SUPPLIED MATERIAL
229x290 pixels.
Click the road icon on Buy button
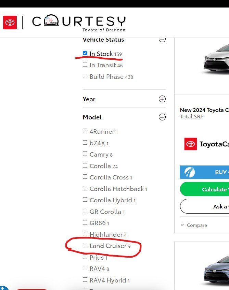coord(190,172)
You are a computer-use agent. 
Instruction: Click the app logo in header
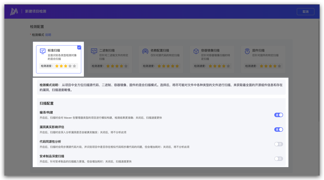14,11

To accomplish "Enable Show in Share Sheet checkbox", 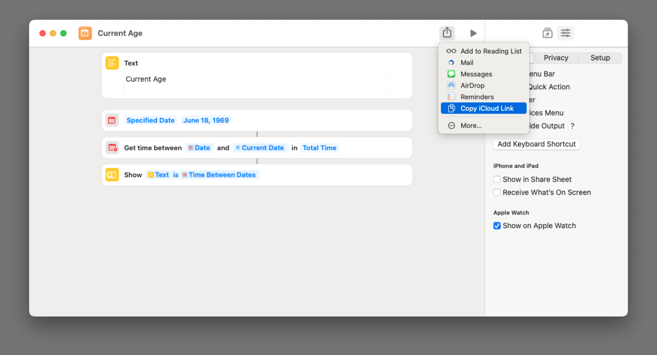I will click(x=497, y=179).
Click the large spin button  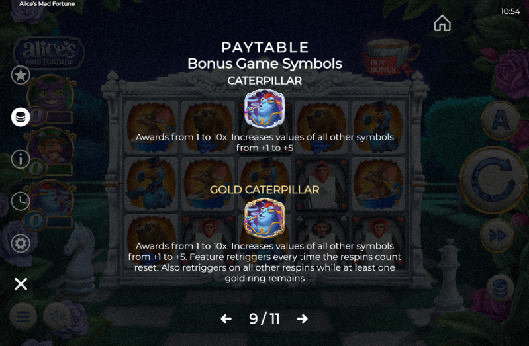coord(493,181)
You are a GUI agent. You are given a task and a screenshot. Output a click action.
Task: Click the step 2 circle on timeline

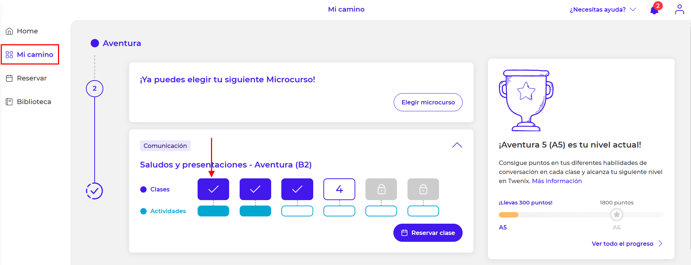95,88
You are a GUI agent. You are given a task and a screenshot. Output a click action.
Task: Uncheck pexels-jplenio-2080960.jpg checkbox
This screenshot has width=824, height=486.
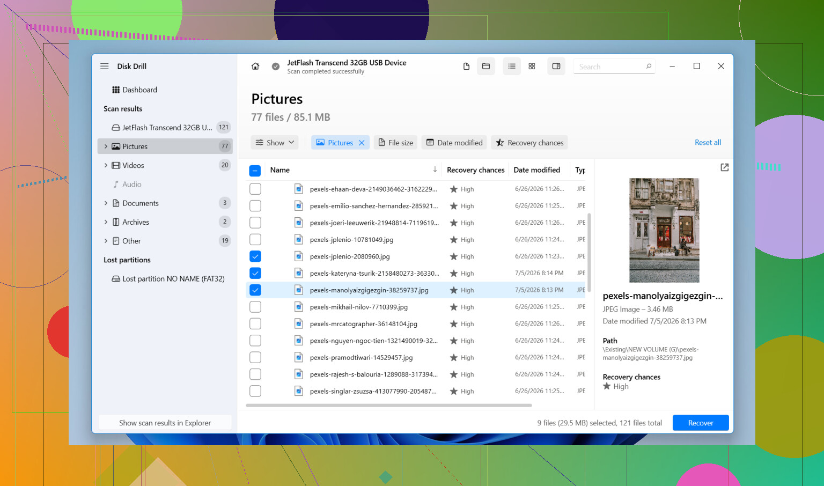tap(255, 256)
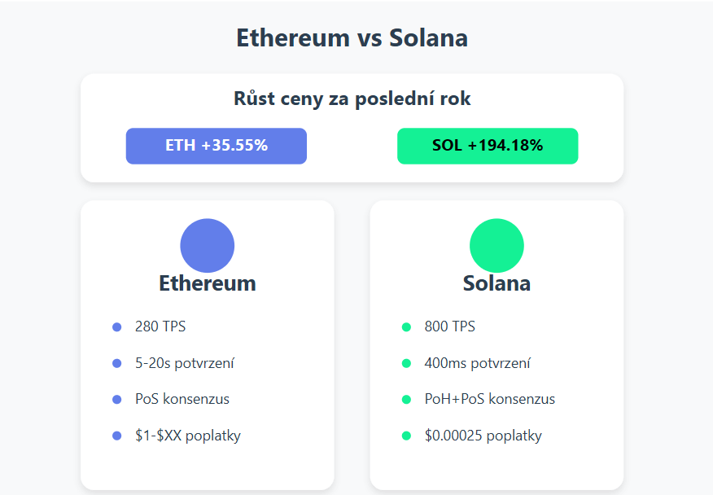The image size is (713, 495).
Task: Click the ETH +35.55% badge
Action: 217,147
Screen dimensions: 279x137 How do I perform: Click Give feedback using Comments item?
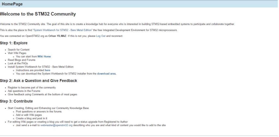[42, 95]
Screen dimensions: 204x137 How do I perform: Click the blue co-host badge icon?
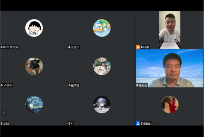click(138, 124)
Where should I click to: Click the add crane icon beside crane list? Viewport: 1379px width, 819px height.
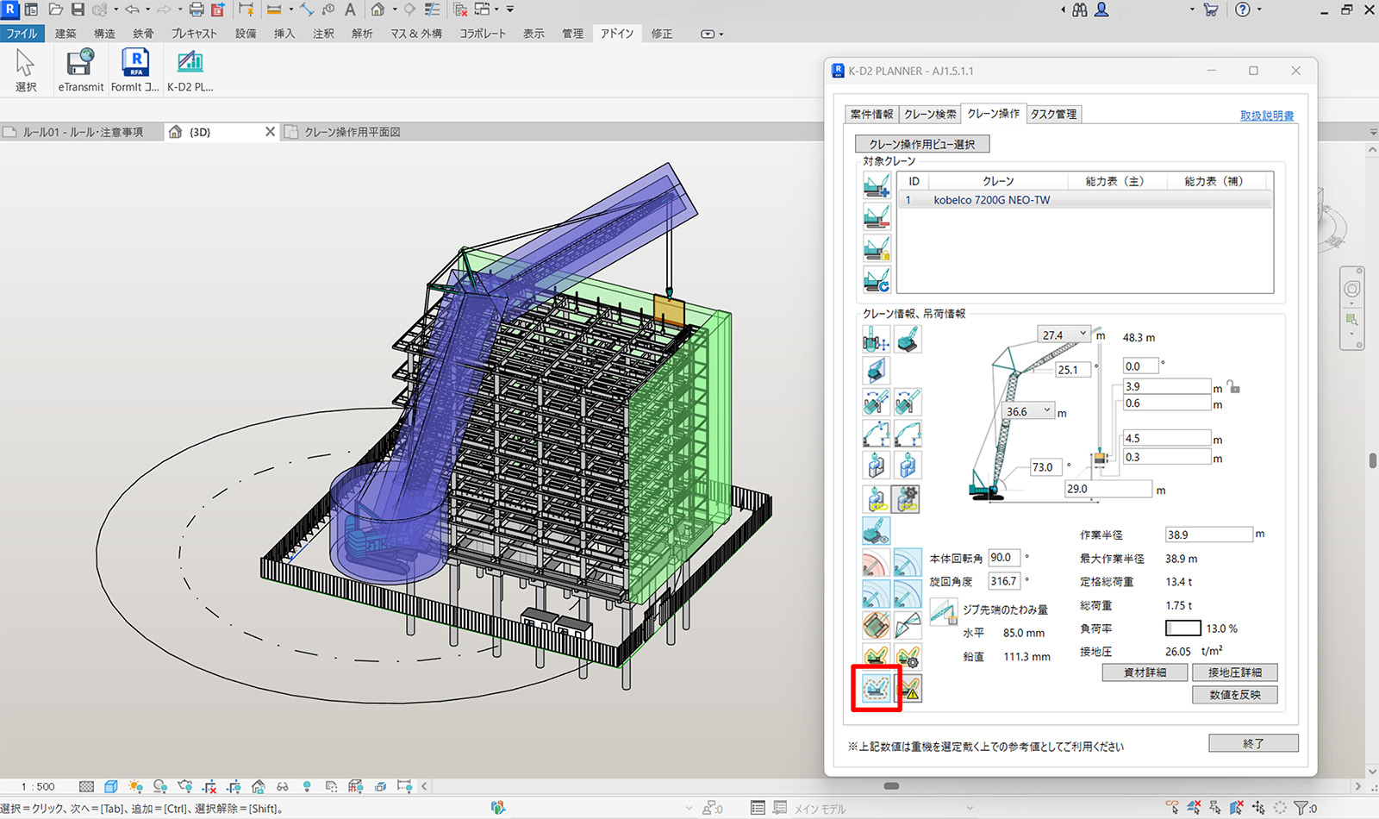pyautogui.click(x=877, y=185)
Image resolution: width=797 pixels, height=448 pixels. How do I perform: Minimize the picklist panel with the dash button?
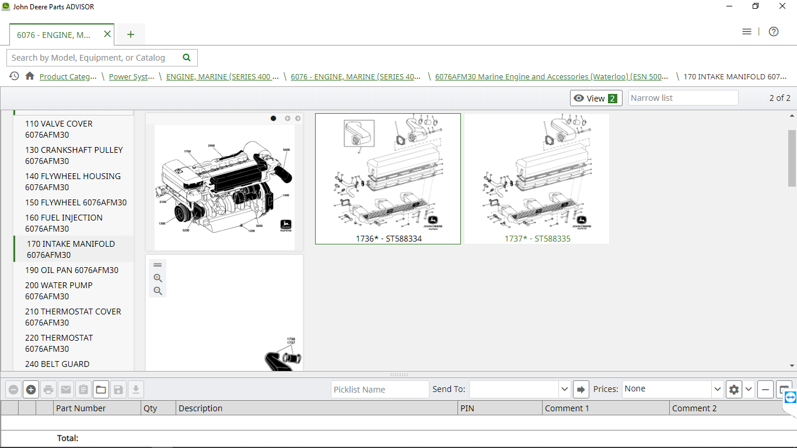click(x=765, y=389)
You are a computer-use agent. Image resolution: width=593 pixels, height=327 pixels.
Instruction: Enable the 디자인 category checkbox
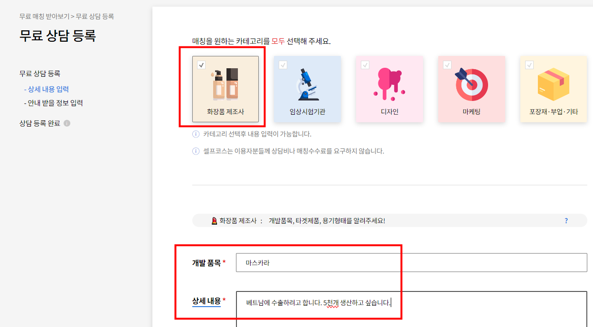pyautogui.click(x=365, y=65)
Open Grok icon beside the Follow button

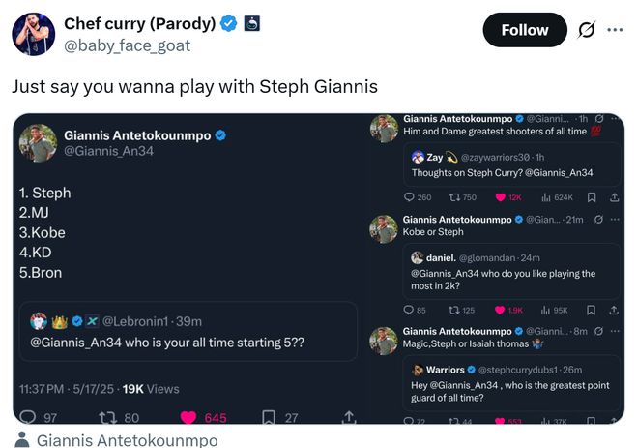[586, 30]
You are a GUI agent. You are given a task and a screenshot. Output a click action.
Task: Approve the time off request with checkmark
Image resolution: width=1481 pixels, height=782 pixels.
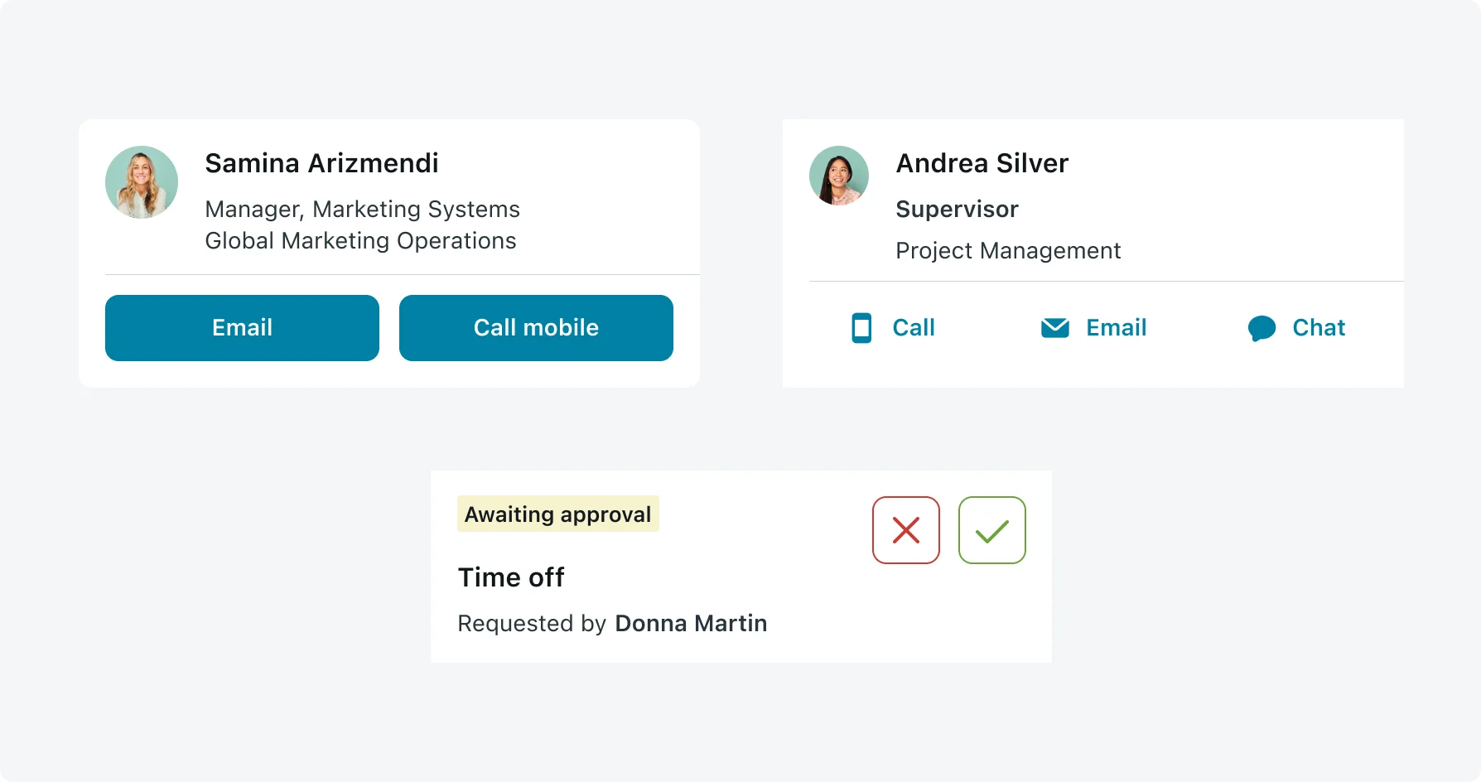(991, 530)
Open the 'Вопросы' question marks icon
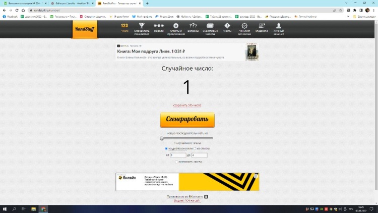This screenshot has height=213, width=378. coord(193,26)
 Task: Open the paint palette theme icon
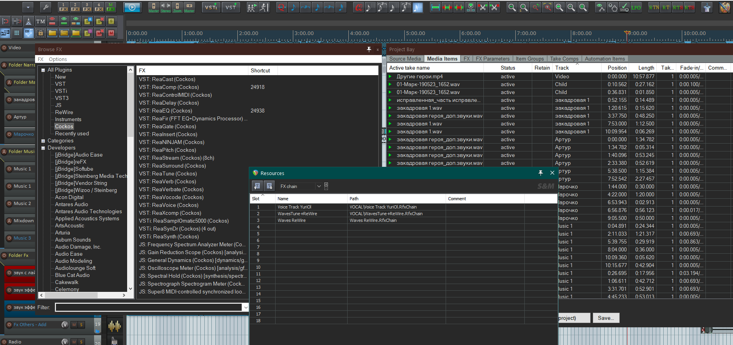[x=724, y=7]
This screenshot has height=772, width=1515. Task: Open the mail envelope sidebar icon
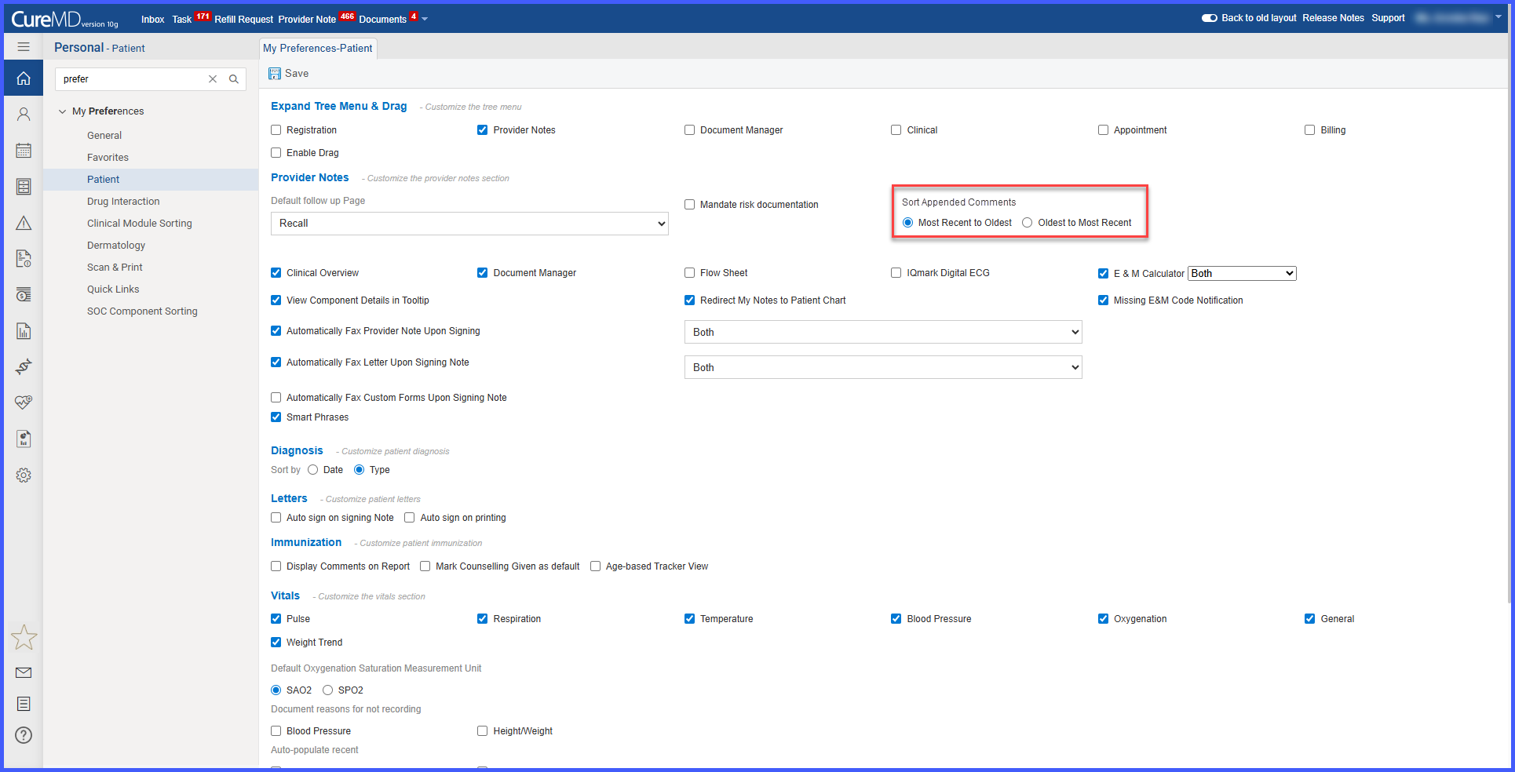point(24,672)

PROBLEM
Return a copy of each line of the material that holds the word "computer".

OUTPUT
You are a computer-use agent. 
You are a computer-use agent. Image resolution: width=593 pixels, height=327 pixels.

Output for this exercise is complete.